The IIF also discussed the recently signed trade agreement with the United States, predicting that it could provide modest support to Pakistan’s textile industry. However, agriculture, which accounts for nearly a quarter of Pakistan’s GDP and employs 40% of the workforce, is likely to continue facing challenges. The kharif season, affecting key crops like rice, sugarcane, and cotton, has been disrupted by water shortages and heavy monsoon rains, potentially impacting harvests.
Additionally, the country has experienced flash floods, exacerbating economic challenges, including the impact on growth and fiscal and external balances. While inflation has improved, the floods have driven up food prices, contributing to a 2.9% month-on-month increase in headline inflation in July. Core inflation remains sticky, hovering around 7% in urban areas and 8% in rural regions. Energy price adjustments and new tax measures are expected to keep inflation high in the near term.

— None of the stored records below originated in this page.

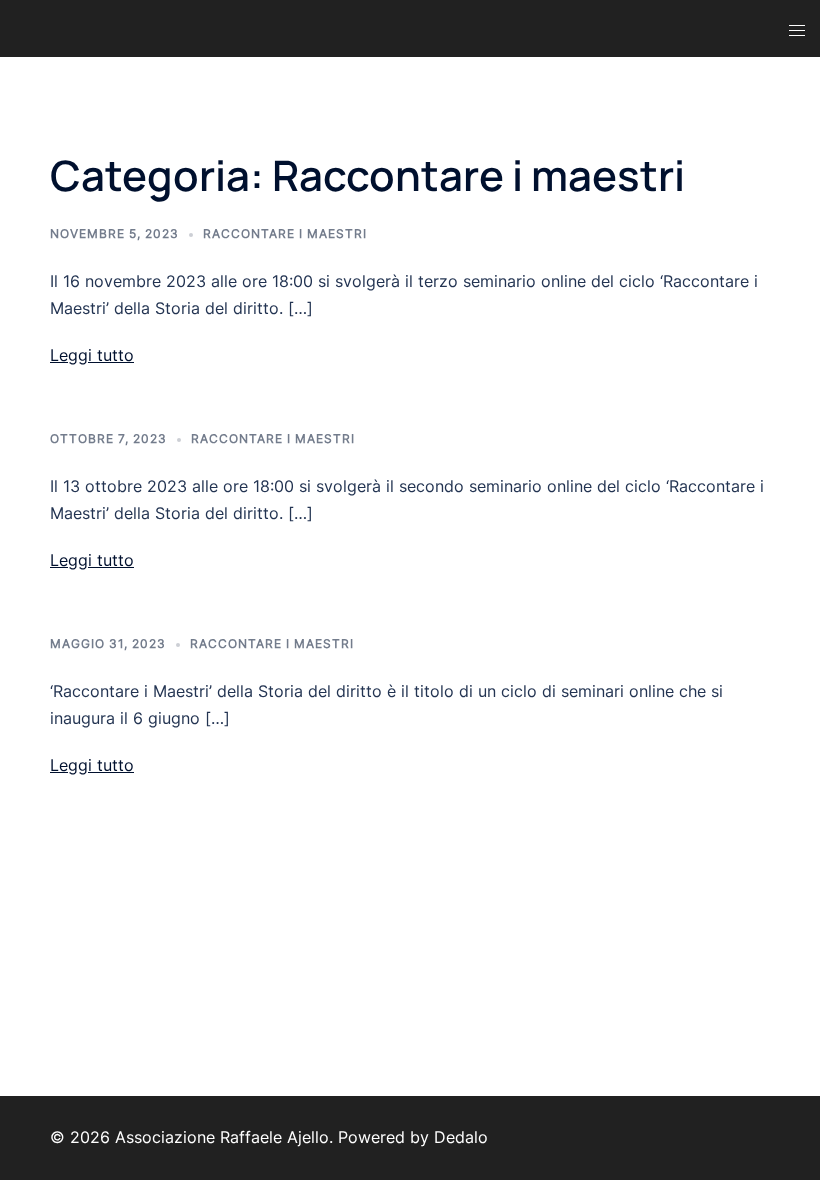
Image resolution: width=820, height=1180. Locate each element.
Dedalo (461, 1137)
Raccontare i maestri (285, 233)
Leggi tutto (92, 355)
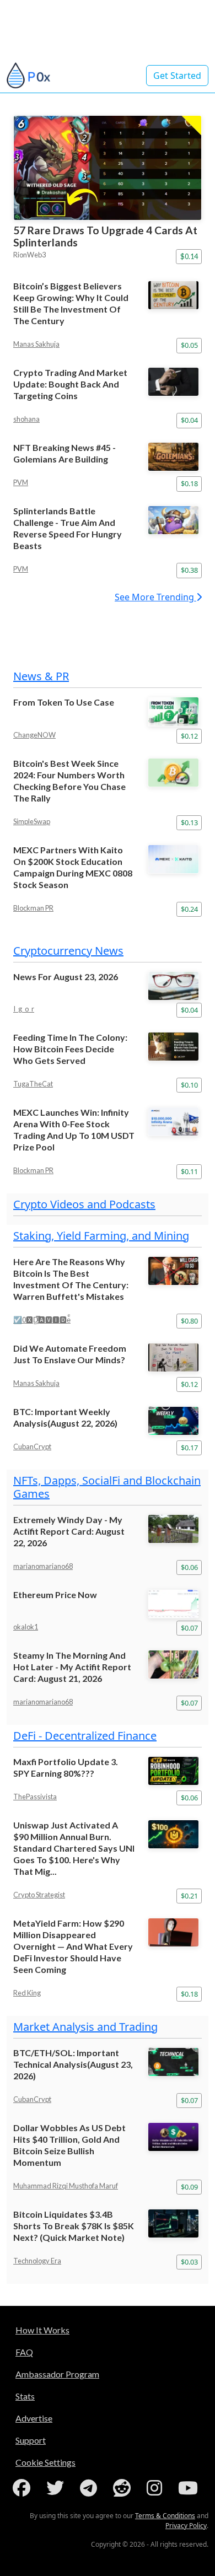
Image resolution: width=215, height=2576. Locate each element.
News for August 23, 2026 (65, 976)
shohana (26, 419)
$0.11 (189, 1171)
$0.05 (189, 345)
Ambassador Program (57, 2374)
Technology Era (37, 2260)
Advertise (33, 2418)
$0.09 (189, 2187)
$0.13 (189, 822)
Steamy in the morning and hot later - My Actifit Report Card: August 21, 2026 (72, 1667)
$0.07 (189, 1628)
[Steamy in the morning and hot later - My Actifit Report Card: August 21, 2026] (175, 1664)
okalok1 (25, 1626)
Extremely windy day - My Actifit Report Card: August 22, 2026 (69, 1531)
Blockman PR (33, 908)
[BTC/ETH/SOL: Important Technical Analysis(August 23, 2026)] (175, 2062)
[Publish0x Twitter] (57, 2488)
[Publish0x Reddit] (124, 2488)
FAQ (24, 2352)
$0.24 (189, 909)
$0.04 (189, 420)
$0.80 (189, 1321)
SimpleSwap (31, 821)
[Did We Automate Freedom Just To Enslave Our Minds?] (175, 1357)
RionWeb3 (29, 254)
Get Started (177, 75)
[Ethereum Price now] (175, 1603)
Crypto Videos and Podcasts (84, 1204)
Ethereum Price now (55, 1594)
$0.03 (189, 2262)
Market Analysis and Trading (85, 2026)
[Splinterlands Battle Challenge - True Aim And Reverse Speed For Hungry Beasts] (175, 520)
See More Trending (155, 597)
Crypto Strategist (39, 1894)
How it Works (42, 2330)
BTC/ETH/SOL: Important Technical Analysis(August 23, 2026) (73, 2064)
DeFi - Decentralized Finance (85, 1735)
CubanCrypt (32, 1446)
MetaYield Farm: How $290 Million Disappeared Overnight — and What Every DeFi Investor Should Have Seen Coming (73, 1946)
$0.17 (189, 1448)
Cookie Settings (45, 2462)
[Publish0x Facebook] (24, 2488)
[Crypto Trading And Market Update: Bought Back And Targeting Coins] (175, 381)
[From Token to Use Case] (175, 711)
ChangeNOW (34, 734)
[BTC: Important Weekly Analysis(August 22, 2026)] (175, 1420)
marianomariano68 (43, 1566)
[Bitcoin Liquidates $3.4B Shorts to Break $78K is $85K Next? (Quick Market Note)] (175, 2223)
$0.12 (189, 736)
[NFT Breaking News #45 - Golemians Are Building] (175, 456)
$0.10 (189, 1085)
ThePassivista (35, 1796)
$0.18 (189, 483)
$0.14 (189, 256)
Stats (25, 2396)
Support (30, 2440)
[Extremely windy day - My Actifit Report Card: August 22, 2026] (175, 1529)
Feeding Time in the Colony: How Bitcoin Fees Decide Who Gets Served (70, 1049)
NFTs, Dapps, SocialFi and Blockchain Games (107, 1487)
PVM (20, 482)
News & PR (41, 676)
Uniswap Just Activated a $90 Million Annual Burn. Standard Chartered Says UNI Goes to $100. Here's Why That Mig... (74, 1848)
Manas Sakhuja (36, 344)
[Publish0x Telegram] (91, 2488)
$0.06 (189, 1567)
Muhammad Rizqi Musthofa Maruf (65, 2185)
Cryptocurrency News (68, 950)
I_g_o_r (23, 1008)
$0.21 (189, 1896)
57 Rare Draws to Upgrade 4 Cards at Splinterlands (105, 236)
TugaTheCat (33, 1083)
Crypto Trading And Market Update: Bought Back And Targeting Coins (70, 384)
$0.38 (189, 570)
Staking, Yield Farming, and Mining (101, 1235)
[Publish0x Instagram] (157, 2488)
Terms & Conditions (165, 2515)
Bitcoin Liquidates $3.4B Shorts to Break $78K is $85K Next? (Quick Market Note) (73, 2225)
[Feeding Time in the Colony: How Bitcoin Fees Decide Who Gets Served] (175, 1046)
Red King (27, 1992)
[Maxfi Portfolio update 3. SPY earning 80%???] (175, 1771)
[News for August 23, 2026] (175, 986)
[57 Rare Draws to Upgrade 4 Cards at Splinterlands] (107, 168)
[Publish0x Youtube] (190, 2488)
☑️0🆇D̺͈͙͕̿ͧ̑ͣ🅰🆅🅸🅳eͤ (42, 1319)
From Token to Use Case (63, 702)
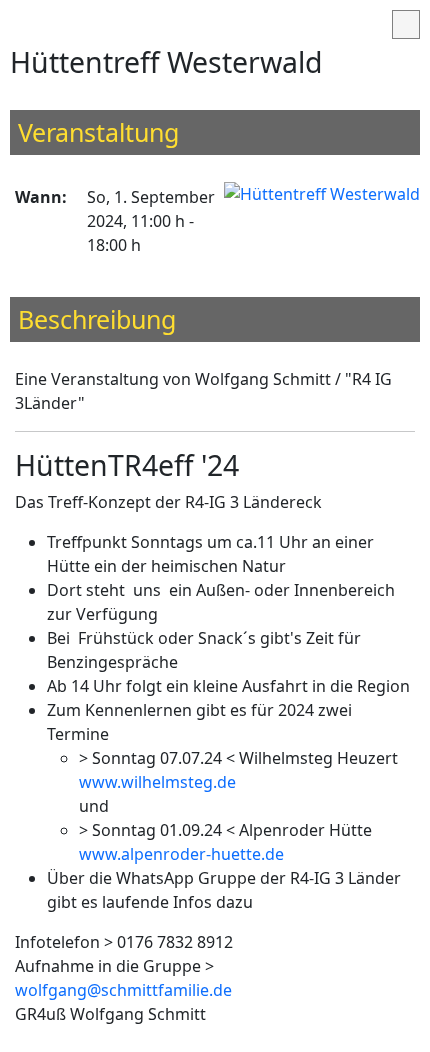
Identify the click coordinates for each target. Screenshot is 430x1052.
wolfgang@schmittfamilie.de (123, 990)
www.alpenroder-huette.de (181, 854)
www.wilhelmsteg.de (157, 782)
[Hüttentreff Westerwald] (322, 193)
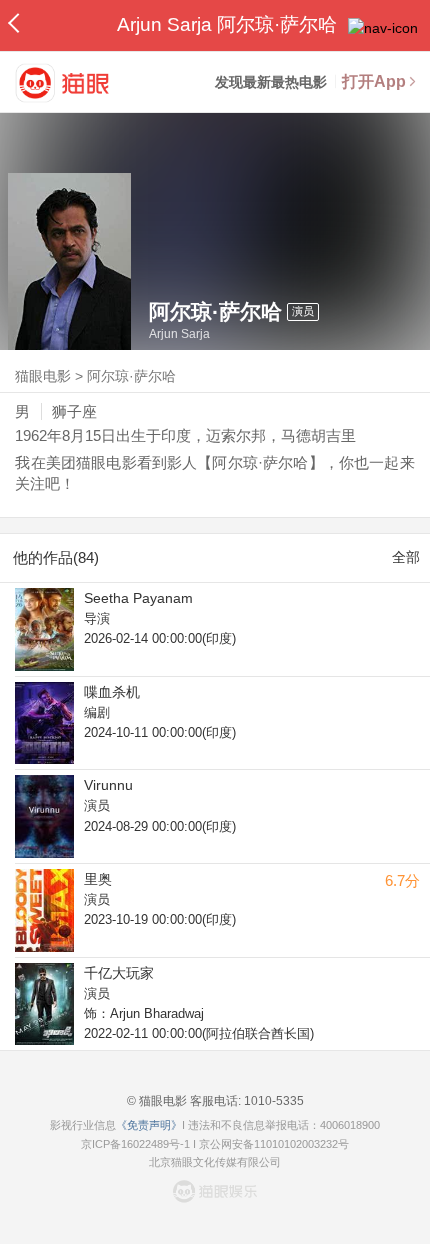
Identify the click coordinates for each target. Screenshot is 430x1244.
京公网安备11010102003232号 (274, 1144)
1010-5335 (272, 1101)
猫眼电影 (43, 376)
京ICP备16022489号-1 (135, 1144)
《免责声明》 (149, 1125)
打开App (374, 81)
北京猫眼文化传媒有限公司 (215, 1162)
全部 (406, 557)
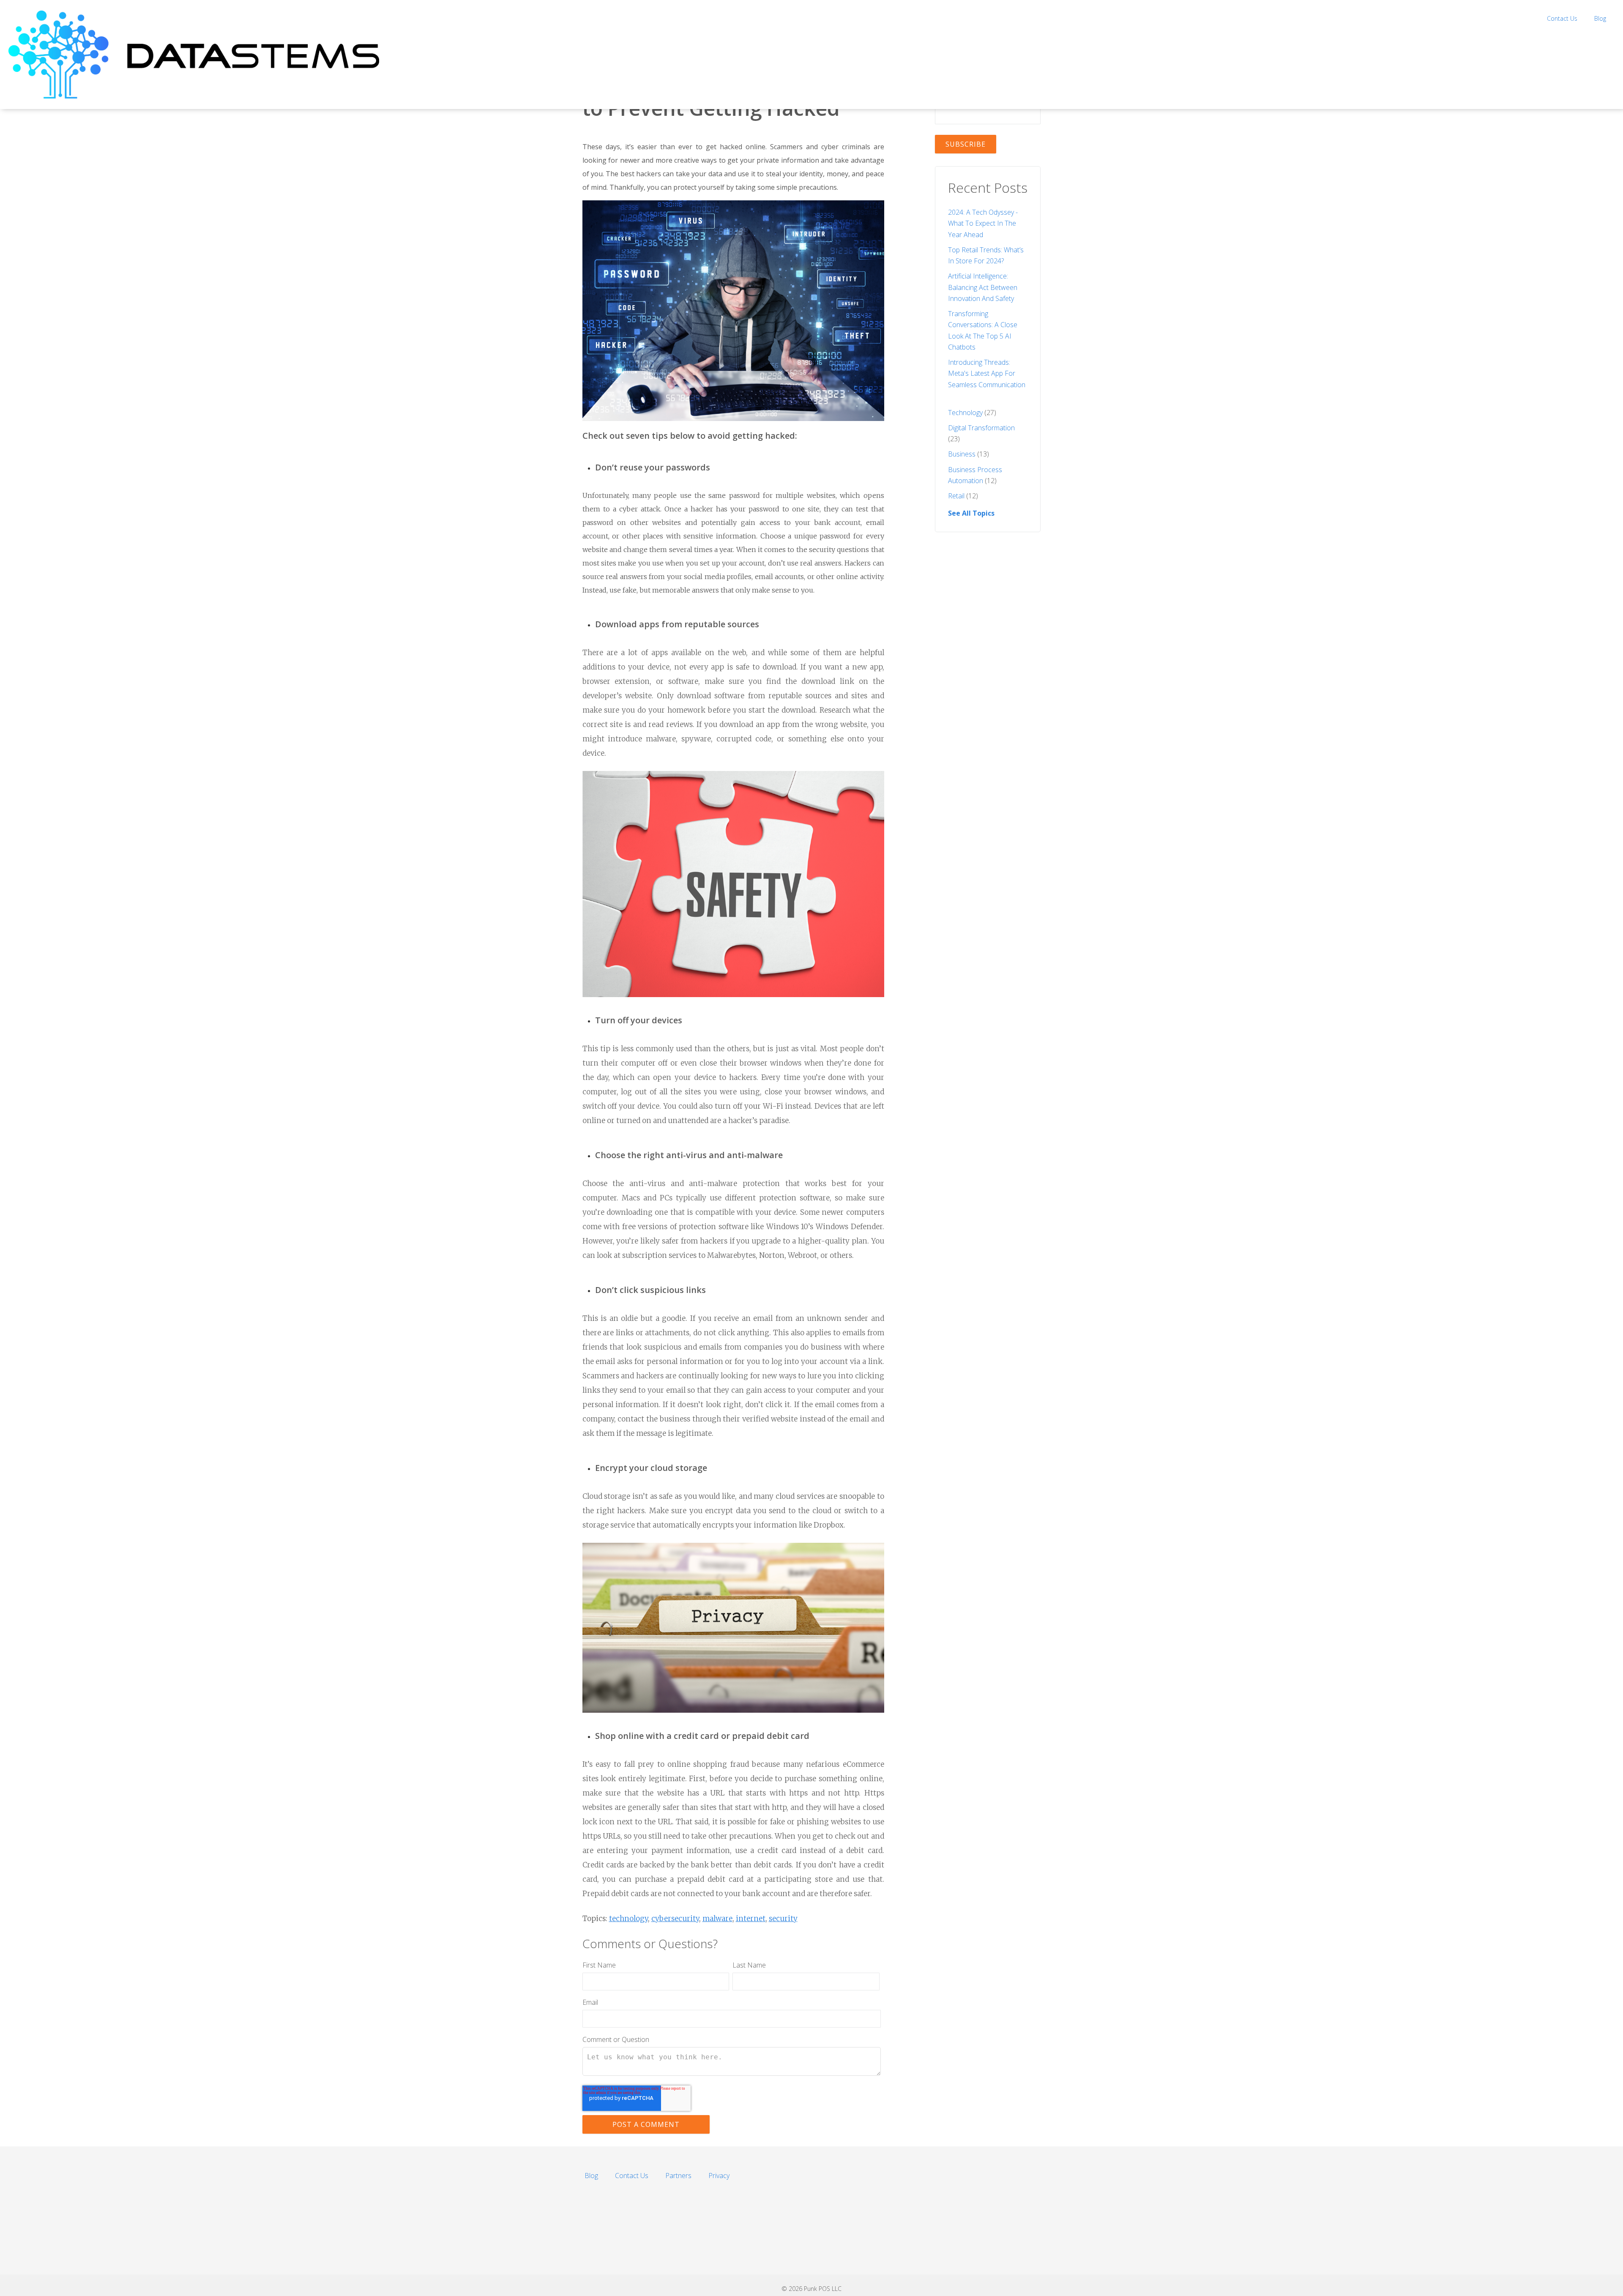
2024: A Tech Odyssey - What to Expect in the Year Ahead (983, 223)
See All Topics (971, 513)
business (968, 454)
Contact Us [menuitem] (1562, 18)
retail (963, 495)
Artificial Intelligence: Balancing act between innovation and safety (982, 287)
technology (628, 1918)
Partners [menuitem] (678, 2175)
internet (750, 1918)
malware (717, 1918)
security (783, 1918)
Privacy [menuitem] (719, 2175)
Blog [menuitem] (1600, 18)
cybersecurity (675, 1918)
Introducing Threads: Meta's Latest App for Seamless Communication (986, 373)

On the external front, the IIF forecasts that Pakistan’s current account deficit will remain modest, around 0.5% of GDP, as imports normalise. Exports are likely to depend on the progress of the US-Pakistan trade deal, though the IIF remains cautious about its impact on export growth.
Despite fiscal improvements, the IIF warned that the country’s fiscal deficit could face challenges. Though the deficit narrowed to 5.4% of GDP in FY25 and revenues grew by 35.6%, much of this growth came from one-off factors, such as record profits from the SBP. The Federal Board of Revenue (FBR) fell short of its target by 1% of GDP, and the tax-to-GDP ratio remains stuck at around 10%.
The IIF expressed concerns that the ambitious fiscal targets for FY26, including a 3.9% deficit and 2.4% primary surplus, may be difficult to meet given the high tax burden on the formal sector and the exclusion of the retail sector from the tax net. The reliance on domestic financing also remains a concern, and the IIF warned that fiscal performance will be a critical factor in the success of Pakistan’s IMF programme.